We've all been there: we're working on a function (or collection of functions) are are a rat's nest of if/else & switch statements, repeated calls, side effects, and obscure dependencies. There are no unit tests, the original requirements have been lost in the mists of time, and it's unclear whether the code behaves correctly to begin with.
Sequencer lets you isolate what you're working on, and verify that your new implementation, at the very least, calls all deligate methods, external objects & methods, etc, in the same order, with the same parameters, as the old implementation.
- The "business end" of this is sequencer.js.
- test.js contains an example of how to use sequencer.js
This is something I cooked up to help me get my arms around some code I was working on. It is not built to be exhaustive or exceptionally robust.
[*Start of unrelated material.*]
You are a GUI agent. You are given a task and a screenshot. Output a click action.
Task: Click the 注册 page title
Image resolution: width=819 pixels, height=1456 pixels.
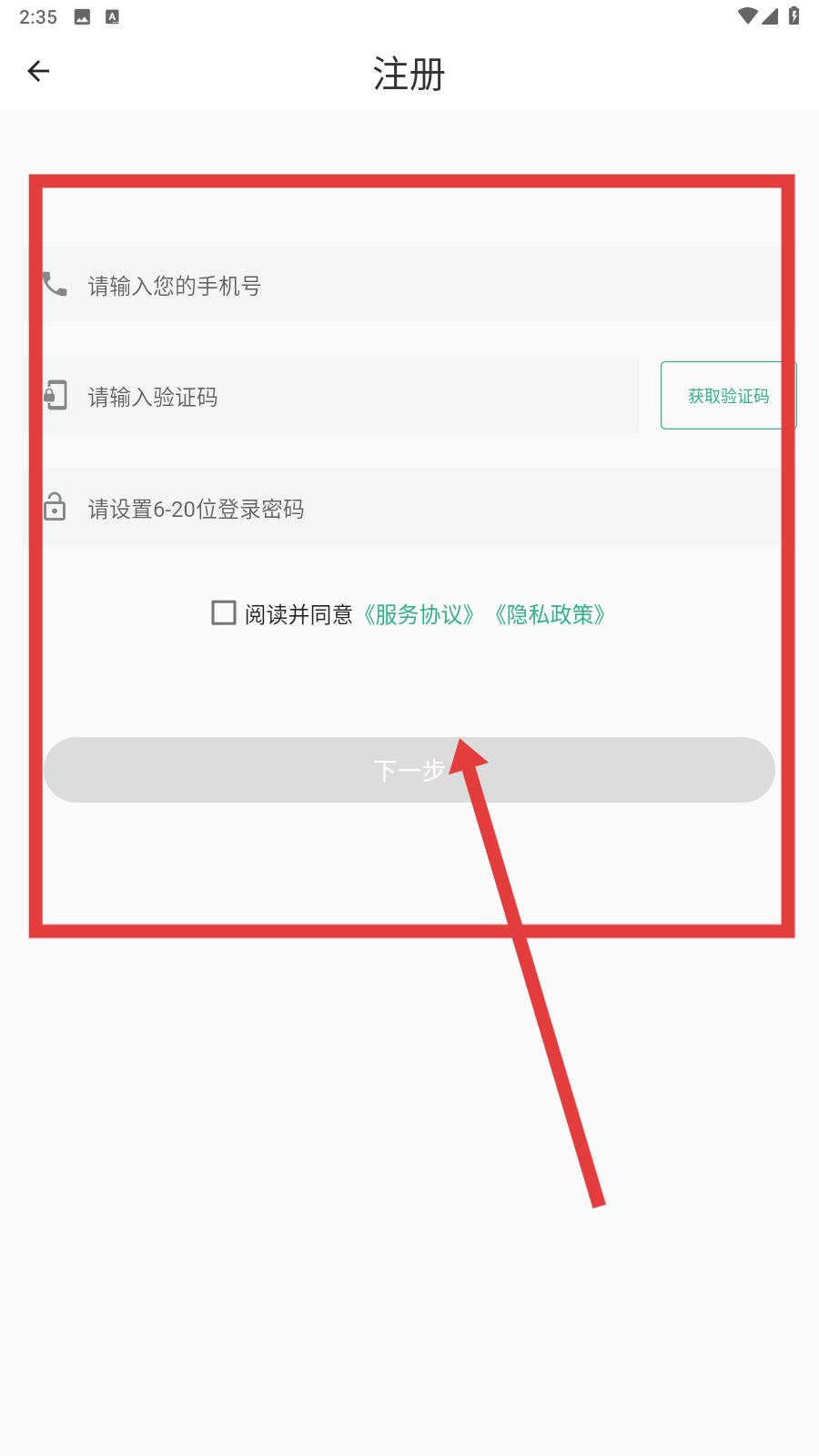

And I've checked in everything I used to get this rolling, including onebanana.js, from my OneBanana JavaScript testing framework. This is entirely a quick & dirty solution that I'd like to build out into something more useful later.
Since this works by first capturing data on how the old function(s) behave, then verifying that the new function(s) reproduce that behavior, the old & new function(s) will have to both exist in the code simultaneously.
Obviously, if you're clever, you can use the captured data to produce a unit test that can then be run on the code as you work. Good for you.
And, it records parameter values as strings, so Objects present difficulties. In what I'm using this for, this dosn't hamper me... much. YMMV.